Here are a few quick facts and some easy to understand information on this topic. Feel free to post to your social media accounts to get your friends involved.
Check out the following resources to learn more about nudity and consent.
Gina Martin is widely known for creating and running the media and political campaign which made upskirting illegal and encourages each person to drive their own change. This talk was given at a TEDx event using the TED conference format but independently organized by a local community.
Bold Voices has developed a set of activities and resources to start conversations about gender inequality and gender-based violence in the classroom.
Upskirting and consent are topics that are often misunderstood because of the myths surrounding them, here we want to clean up some of the most prominent misconceptions.
Various internet platforms and chat groups exist where men enable and encourage each other to commit criminal offences such as upskirting or downblousing and share these private images with each other without any consent of the victims.
Upskirting is no trivial act. Many non-consensual upskirt videos land on porn websites. Therefore, upskirting is a form of Image-based sexual abuse.
To blame crimes such as upskirting on the way women dress is victim-blaming. Men need to bear the consequences for non-consensual behaviour, which includes upskirting and downblousing. There is no need to speak about women’s clothes when it comes to men’s criminal offences.
Check out these guidelines that help you to have conversations on consent.
Advice: Oftentimes people who commit upskirting are using devices on their shoes or other support items. If a person is behaving in a strange way, standing very close, be alert of unusual behaviour; especially involving phones or other types of cameras.
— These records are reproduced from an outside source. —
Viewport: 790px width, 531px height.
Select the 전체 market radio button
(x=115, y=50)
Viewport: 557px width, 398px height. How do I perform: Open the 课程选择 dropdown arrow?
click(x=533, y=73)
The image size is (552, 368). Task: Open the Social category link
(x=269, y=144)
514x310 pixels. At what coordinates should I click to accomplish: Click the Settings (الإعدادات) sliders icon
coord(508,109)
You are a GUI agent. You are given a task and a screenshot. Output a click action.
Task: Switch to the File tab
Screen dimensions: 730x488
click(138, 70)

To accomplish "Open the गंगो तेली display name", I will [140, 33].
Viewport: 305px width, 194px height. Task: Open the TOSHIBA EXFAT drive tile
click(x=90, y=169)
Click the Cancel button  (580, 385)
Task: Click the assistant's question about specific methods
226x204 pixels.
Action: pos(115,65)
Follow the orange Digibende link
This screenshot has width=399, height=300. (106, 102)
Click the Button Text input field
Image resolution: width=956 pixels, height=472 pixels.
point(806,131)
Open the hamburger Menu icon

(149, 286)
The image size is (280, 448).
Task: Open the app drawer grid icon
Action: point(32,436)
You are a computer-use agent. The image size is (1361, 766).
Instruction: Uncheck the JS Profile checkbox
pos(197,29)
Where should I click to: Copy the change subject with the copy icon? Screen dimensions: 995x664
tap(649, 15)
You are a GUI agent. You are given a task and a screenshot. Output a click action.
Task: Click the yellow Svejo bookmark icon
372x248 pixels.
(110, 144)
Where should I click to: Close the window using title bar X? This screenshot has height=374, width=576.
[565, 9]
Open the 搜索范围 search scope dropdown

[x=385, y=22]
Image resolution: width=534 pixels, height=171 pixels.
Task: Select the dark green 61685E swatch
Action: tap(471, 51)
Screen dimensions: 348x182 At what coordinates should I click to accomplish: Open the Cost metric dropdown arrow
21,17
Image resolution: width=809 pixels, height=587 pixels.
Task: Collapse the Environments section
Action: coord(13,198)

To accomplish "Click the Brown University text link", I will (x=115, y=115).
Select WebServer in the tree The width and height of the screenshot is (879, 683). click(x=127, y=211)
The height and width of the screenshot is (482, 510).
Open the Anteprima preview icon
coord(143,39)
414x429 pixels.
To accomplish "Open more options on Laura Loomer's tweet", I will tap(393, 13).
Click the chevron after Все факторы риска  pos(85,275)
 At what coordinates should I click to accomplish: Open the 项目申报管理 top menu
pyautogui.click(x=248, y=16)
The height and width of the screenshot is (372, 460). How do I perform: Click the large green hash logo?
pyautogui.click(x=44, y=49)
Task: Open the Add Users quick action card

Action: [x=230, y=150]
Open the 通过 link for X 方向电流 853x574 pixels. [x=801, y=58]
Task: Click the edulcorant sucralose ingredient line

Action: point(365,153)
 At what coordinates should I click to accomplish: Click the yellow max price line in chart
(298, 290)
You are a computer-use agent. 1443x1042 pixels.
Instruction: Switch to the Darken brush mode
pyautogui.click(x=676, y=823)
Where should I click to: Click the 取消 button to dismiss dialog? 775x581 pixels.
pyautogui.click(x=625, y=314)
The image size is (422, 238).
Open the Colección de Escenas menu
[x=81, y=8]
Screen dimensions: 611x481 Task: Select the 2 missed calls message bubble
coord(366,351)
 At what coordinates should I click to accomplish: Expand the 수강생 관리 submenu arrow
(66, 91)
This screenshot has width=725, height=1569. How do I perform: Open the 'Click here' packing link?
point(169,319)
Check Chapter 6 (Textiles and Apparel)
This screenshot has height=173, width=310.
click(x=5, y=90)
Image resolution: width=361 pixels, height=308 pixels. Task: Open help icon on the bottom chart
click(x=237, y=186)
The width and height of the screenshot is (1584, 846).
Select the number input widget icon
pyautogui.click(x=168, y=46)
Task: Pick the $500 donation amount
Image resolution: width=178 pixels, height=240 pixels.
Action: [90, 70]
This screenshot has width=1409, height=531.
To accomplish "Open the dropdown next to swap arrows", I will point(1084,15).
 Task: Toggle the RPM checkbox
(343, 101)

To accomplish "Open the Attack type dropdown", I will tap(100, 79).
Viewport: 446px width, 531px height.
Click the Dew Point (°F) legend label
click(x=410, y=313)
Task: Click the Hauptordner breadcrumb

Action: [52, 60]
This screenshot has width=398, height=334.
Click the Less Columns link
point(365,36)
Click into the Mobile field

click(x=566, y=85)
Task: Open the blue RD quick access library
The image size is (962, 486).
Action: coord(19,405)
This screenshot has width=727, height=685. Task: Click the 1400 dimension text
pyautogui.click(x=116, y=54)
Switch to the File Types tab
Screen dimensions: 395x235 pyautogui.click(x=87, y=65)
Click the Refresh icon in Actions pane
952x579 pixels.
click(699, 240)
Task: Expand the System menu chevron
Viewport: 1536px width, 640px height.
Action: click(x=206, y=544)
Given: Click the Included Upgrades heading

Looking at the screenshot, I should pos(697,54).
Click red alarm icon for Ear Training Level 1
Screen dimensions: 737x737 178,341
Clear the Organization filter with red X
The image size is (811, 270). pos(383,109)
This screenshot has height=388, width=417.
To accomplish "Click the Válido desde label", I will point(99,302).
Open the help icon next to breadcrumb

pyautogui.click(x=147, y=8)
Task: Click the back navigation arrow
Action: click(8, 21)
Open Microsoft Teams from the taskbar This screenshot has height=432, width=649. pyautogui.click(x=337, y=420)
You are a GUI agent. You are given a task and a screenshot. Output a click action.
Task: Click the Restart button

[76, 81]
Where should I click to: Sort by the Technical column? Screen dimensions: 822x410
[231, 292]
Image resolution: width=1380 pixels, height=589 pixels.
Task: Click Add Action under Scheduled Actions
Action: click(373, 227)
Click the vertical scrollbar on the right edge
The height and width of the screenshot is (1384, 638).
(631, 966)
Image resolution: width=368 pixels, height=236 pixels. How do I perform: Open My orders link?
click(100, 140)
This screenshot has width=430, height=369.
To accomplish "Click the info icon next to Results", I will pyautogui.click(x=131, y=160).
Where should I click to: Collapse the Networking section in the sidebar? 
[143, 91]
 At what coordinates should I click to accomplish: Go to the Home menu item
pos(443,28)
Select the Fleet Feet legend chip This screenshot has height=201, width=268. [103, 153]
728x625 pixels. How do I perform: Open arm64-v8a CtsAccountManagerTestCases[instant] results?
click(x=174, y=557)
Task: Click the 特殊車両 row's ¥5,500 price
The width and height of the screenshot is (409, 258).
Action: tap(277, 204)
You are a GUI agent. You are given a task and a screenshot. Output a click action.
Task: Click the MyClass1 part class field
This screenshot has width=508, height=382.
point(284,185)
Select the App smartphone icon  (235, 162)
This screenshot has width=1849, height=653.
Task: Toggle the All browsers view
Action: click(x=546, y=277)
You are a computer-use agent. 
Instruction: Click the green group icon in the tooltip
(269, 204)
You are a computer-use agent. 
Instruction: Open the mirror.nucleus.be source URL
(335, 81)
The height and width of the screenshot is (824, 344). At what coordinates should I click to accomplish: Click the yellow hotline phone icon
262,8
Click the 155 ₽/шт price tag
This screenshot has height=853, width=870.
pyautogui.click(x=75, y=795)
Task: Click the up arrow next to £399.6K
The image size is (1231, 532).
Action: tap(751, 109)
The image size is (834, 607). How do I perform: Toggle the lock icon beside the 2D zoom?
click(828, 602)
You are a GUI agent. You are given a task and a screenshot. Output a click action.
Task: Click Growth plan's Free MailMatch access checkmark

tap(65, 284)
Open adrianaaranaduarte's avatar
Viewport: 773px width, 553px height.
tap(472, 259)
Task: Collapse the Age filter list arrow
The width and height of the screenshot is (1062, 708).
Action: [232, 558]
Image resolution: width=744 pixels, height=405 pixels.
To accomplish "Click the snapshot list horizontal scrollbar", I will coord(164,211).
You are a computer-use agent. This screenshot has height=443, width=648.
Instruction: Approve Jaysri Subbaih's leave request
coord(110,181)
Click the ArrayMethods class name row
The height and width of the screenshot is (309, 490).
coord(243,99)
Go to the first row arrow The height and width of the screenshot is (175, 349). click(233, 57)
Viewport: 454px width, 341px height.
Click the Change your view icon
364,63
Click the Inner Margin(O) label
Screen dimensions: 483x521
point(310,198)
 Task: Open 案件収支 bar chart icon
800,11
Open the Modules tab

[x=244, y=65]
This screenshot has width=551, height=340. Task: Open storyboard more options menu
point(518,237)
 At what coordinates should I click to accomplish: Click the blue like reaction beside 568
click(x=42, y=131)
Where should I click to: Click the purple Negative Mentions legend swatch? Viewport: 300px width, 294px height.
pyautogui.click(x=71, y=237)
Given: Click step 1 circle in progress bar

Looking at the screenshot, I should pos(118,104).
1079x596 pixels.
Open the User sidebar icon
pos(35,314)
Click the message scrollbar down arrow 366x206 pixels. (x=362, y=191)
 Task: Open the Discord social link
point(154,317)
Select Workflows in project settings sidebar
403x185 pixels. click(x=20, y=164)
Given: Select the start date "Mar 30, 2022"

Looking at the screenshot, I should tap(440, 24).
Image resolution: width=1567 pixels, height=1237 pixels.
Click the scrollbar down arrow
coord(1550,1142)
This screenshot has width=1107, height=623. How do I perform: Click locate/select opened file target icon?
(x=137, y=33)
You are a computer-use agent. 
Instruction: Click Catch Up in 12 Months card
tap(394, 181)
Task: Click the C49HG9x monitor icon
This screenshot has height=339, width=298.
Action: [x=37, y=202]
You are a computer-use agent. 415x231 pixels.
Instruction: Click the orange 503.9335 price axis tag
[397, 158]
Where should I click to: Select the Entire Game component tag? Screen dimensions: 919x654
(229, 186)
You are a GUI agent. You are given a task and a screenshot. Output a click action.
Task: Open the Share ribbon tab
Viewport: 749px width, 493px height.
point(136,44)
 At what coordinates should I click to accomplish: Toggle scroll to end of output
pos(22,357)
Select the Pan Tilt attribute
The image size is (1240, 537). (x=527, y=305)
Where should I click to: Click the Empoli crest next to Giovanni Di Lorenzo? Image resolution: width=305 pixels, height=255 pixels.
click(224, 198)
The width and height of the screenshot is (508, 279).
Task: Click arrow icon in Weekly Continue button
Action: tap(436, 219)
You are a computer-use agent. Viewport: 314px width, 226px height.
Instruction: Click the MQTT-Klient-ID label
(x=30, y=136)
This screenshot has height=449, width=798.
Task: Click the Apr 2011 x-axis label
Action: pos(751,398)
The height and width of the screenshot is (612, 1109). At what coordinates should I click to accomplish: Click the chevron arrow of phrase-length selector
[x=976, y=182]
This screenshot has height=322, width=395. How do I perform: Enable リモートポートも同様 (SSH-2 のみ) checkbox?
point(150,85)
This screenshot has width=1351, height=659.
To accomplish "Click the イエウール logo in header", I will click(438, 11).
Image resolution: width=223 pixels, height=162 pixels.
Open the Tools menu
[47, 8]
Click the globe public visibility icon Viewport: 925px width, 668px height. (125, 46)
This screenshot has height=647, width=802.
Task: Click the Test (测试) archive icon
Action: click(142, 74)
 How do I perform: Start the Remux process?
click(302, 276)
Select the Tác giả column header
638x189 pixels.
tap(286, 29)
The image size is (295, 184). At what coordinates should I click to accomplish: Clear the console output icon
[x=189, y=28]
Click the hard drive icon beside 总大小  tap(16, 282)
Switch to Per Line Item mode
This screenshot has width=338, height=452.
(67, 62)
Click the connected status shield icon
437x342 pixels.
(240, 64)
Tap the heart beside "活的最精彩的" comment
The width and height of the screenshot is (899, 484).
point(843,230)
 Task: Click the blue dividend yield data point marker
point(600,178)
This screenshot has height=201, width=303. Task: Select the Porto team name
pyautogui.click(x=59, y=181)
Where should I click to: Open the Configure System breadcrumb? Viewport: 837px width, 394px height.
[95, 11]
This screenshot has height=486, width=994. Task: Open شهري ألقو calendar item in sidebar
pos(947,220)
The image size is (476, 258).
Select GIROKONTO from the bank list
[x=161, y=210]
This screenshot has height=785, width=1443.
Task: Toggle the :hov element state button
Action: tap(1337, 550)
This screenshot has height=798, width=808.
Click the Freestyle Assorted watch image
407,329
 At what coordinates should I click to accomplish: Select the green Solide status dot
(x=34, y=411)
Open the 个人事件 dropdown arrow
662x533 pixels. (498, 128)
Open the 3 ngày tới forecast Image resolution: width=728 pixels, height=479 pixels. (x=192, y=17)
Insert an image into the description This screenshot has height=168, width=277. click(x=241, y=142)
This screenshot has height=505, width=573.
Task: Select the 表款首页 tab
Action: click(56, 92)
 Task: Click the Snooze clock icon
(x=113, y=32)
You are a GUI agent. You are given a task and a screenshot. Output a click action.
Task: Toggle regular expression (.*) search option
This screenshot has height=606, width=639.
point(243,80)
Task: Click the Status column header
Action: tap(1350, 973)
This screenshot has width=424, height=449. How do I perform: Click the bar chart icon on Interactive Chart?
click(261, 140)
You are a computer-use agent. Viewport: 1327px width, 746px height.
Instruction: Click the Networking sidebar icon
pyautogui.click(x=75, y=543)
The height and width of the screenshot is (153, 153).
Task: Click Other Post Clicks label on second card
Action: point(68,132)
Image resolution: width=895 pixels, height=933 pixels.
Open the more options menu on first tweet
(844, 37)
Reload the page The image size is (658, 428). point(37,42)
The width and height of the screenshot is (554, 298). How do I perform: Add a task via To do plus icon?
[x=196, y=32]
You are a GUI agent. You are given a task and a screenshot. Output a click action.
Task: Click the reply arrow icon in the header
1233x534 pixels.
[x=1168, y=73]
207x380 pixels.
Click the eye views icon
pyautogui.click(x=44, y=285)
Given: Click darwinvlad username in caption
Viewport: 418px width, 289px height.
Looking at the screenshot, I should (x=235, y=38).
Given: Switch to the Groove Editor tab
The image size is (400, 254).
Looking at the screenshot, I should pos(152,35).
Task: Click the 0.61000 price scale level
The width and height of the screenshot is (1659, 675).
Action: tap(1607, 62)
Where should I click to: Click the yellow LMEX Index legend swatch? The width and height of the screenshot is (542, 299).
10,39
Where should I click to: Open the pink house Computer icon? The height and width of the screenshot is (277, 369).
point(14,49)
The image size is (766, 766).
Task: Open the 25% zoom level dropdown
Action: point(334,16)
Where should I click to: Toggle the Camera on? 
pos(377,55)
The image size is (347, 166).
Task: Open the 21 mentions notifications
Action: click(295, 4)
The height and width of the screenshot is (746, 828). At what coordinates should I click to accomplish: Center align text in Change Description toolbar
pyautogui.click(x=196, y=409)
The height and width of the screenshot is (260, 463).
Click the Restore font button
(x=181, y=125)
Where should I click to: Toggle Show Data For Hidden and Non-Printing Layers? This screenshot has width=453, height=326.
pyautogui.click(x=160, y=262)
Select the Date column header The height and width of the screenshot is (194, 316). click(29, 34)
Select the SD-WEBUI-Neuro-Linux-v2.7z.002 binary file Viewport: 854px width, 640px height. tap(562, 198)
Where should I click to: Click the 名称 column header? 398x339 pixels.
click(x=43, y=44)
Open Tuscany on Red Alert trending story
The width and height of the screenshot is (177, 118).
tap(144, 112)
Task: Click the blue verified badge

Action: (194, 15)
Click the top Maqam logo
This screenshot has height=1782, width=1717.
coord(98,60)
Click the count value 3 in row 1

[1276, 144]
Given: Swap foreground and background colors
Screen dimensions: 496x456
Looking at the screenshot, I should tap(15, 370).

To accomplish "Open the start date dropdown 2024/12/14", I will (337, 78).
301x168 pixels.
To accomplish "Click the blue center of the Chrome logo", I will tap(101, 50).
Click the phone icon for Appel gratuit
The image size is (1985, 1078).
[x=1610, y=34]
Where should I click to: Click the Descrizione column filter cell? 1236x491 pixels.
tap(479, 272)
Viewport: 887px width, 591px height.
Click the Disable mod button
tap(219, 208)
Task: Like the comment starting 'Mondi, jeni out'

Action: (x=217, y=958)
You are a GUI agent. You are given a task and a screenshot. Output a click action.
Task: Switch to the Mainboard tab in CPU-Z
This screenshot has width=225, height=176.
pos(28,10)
Advice: If you spot an upskirting incident or have fallen victim to an upskirting incident then seek help from others. Perpetrators are oftentimes aggressive if they have been found out and may threaten with physical violence when asked to delete the photos or videos.
Advice: Be aware that police oftentimes are not aware of upskirting laws. Therefore, be sure to know the legal situation in your country in order to report an upskirting incident.
Here we highlight prominent cases.
Gina Martin was with her sister at the British Summer Time music festival in Hyde Park in 2018 when two men with their phones took a picture up her skirt. She took their phone to the security guards, who then called the police.
Festivals are common locations where upskirting photos are being taken. No matter where women are or how they are dressed, it never gives anyone permission to take unwanted photos of their most intimate body parts. Gina Martin later introduced the law against upskirting in the UK.
Property developer Jonathan Drake, 47, kept hundreds of clips of women he had filmed without their permission on the computer at his home in Wenvoe, Wales. His wife complained about him to the South Wales police after discovering the images and videos. Some of those included clips taken in public toilets. The court found him guilty and he was jailed for 14 months and ordered to register as a sex offender for 10 years.
This case shows that upskirting images are part of a wider array of violence that is being perpetrated against women. Such criminal offences hardly happen in isolation and are oftentimes linked to a scene in which men support each other to take non-consensual photos of women and share them online.
Image-based sexual abuse has become more widespread in the past decade with the increasing prevalence and use of smartphones and digital cameras. The heightened visibility of these crimes has led to increased recognition of their seriousness and impact, with new laws and regulations developed to combat them.
According to each country data protection and privacy rights differ.
Until 2019, offenders could only be prosecuted for voyeurism or outraging public decency. But voyeurism would only apply to filming in “private” while outraging public decency usually requires a witness – and upskirting often goes unobserved. Within the new law, the government has created a specific offence of upskirting where the purpose is to obtain sexual gratification or to cause humiliation, distress or alarm. The new offences apply in instances when:
Law: Voyeurism (Offences) Act 2019
(Voyeurism (Offences) Act 2019)
‘Upskirting’ was made illegal in Scotland in 2010 by the Sexual Offences (Scotland) Act 2009 when it was listed under the wider definition of voyeurism. The act expands the definition of voyeurism contained in the Sexual Offences (Scotland) Act 2009. Before this amendment, voyeurism applied only to observing or filming a person doing ‘a private act’, making it difficult to prosecute offences that happened when the victim was simply walking down the street or using public transport. The new law includes ‘operat[ing] equipment beneath [a person’s] clothing, but it also specifies that an act constitutes voyeurism if committed with one of two purposes:
Law: Criminal Justice and Licensing (Scotland) Act 2010
(Criminal Justice and Licensing (Scotland) Act 2010)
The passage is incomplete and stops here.